Generated API Client
- Regenerated the OpenAPI spec and Swift client from the server schema changes.
Why This Approach
This keeps the model simple:
- Plan creation creates a plan.
- Upload start starts an upload.
- The connection between both operations is the stable plan id returned by creation.
That avoids the original race without starting unused multipart uploads for --skip-upload or --shard-archive-path. It also avoids encoding timing assumptions into retries or sleeps.
The tempting alternatives were worse:
- Retrying
get_plan in startShardUpload would encode an eventual-consistency race into the request path.
- Disabling binary cache or forcing
--shard-archive-path would avoid the symptom in one workflow, but would not fix the server behavior.
- Starting upload from
createShardPlan via start_upload: true coupled plan creation to the caller’s next action and made the CLI contract more complicated than necessary.
- Falling back from plan-id upload start to reference-based upload start would reintroduce the exact lookup race this change removes.
Compatibility and Impact
- New CLI + new server uses plan-id upload start.
- Older CLI + new server continues to use reference-based upload start/generate/complete.
- No database schema changes are introduced.

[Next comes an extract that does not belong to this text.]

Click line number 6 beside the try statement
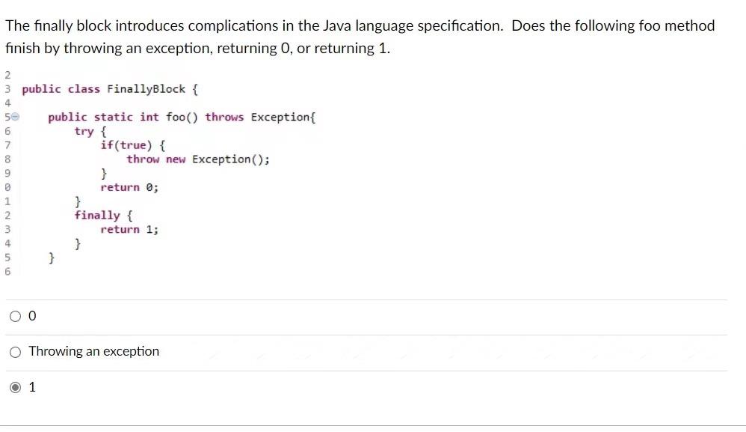This screenshot has height=432, width=746. 6,131
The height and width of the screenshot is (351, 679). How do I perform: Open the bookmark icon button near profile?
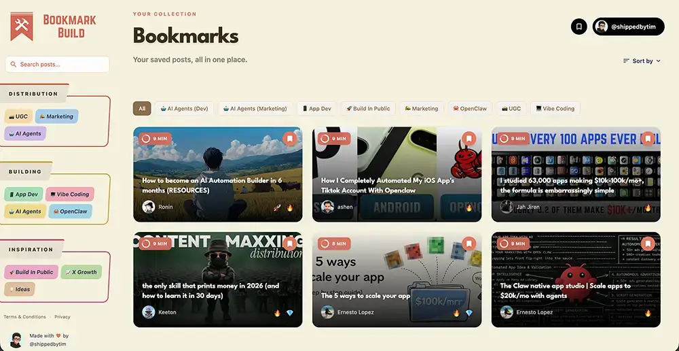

- No new customer data category or retention behavior is introduced, so
server/data-export.md does not need an update.
Validation
Ran:
mise run generate-api-cli-code
mix format lib/tuist/shards.ex lib/tuist_web/controllers/api/shards_controller.ex lib/tuist_web/api/schemas/shards/shard_plan.ex test/tuist/shards_test.exs test/tuist_web/controllers/api/shards_controller_test.exs
swiftformat cli/Sources/TuistServer/Services/CreateShardPlanService.swift cli/Sources/TuistServer/Services/StartShardUploadService.swift cli/Sources/TuistKit/Services/Sharding/ShardPlanService.swift cli/Sources/TuistKit/Services/TestService.swift cli/Tests/TuistKitTests/Services/Sharding/ShardPlanServiceTests.swift cli/Tests/TuistKitTests/Services/Sharding/ShardMatrixOutputServiceTests.swift cli/Tests/TuistKitTests/Services/TestServiceTests.swift cli/Tests/TuistKitTests/Services/XcodeBuildBuildCommandServiceTests.swift
mix test test/tuist/shards_test.exs test/tuist_web/controllers/api/shards_controller_test.exs
git diff --check
Result:
44 tests, 0 failures
I also scanned for stale startUpload:, start_upload, createShardPlanAndStartUpload, and ShardPlanUpload references. The only remaining start_upload references are the server upload-start endpoint/function names.
Swift/Xcode Validation Note
I did not rerun the focused Swift xcodebuild test in this follow-up. Earlier attempts in this worktree failed before compilation because Tuist.xcworkspace is not currently a generated workspace file and CoreSimulator is unavailable in the sandbox.